Der federführende Ausschuss für Fragen der Europäischen Union (EU), der Ausschuss für Arbeit und Sozialpolitik (AS) und der Wirtschaftsausschuss (Wi) empfehlen dem Bundesrat, zu der Vorlage gemäß §§ 3 und 5 EUZBLG wie folgt Stellung zu nehmen:
- 1. Der Bundesrat stellt fest, dass sich das Modell Europäischer Betriebsräte als Vertretung der Arbeitnehmerinnen und Arbeitnehmer in länderübergreifend tätigen Unternehmen angesichts der inzwischen ca. 820 Europäischen Betriebsräte, die 14,5 Millionen Arbeitnehmerinnen und Arbeitnehmer vertreten, weitgehend bewährt hat und einen nicht unerheblichen Beitrag dazu leistet, die wirtschaftlichen und sozialen Ziele im Binnenmarkt so gut wie möglich miteinander in Einklang zu bringen.

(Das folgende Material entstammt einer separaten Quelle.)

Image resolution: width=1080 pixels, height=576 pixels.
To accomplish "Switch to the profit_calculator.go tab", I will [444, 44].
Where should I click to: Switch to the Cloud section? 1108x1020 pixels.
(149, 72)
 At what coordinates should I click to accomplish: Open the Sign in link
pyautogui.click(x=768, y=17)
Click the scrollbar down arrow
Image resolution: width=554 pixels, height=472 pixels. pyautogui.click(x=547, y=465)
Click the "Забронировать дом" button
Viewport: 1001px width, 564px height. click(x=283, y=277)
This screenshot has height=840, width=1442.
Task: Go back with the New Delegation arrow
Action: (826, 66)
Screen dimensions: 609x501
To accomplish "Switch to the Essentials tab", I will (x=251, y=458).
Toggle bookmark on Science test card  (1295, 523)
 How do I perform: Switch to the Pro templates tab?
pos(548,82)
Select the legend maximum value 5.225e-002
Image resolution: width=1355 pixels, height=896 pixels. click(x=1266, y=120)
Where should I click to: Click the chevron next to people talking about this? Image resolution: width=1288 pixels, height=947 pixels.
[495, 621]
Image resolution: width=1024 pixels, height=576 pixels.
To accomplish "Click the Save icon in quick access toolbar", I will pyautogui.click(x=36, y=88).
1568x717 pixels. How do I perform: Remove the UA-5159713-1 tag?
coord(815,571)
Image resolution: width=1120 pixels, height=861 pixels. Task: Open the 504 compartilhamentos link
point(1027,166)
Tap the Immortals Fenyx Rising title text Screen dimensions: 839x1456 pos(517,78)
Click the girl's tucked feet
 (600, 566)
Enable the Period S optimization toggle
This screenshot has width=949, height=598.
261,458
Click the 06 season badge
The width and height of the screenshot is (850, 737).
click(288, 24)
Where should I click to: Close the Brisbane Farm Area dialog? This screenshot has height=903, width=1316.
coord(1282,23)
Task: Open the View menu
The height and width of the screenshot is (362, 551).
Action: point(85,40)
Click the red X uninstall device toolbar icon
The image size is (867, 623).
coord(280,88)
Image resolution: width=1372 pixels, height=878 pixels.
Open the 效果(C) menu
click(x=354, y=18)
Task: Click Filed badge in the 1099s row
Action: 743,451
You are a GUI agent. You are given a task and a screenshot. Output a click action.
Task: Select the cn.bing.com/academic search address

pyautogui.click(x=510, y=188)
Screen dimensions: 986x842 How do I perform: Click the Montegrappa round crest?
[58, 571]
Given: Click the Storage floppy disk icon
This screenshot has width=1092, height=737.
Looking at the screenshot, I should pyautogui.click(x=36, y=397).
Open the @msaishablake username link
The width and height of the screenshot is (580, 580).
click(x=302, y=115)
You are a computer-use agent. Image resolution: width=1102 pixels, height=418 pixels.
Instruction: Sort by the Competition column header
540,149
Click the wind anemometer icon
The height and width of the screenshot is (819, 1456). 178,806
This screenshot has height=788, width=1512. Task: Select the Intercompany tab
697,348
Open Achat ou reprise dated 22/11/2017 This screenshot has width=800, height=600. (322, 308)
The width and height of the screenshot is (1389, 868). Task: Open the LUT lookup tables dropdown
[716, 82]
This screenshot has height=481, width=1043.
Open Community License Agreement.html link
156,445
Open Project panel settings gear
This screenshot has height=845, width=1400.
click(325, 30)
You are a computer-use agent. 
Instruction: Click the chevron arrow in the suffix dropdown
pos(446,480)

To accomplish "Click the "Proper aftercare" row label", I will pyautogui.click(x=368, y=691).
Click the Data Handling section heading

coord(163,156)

- 2. Der Bundesrat hält das Bestreben der Kommission, die bei der praktischen Anwendung der geltenden Richtlinie auftretenden Probleme durch Anpassung von Vorschriften beheben zu wollen, für sinnvoll. Auch die Überarbeitungsvorschläge, die auf eine bessere Abgrenzung der Zuständigkeiten und eine verbesserte Abstimmung zwischen den verschiedenen - nationalen und transnationalen - Ebenen der Arbeitnehmervertretungen zielen, sind der Schaffung von Rechtssicherheit zuträglich.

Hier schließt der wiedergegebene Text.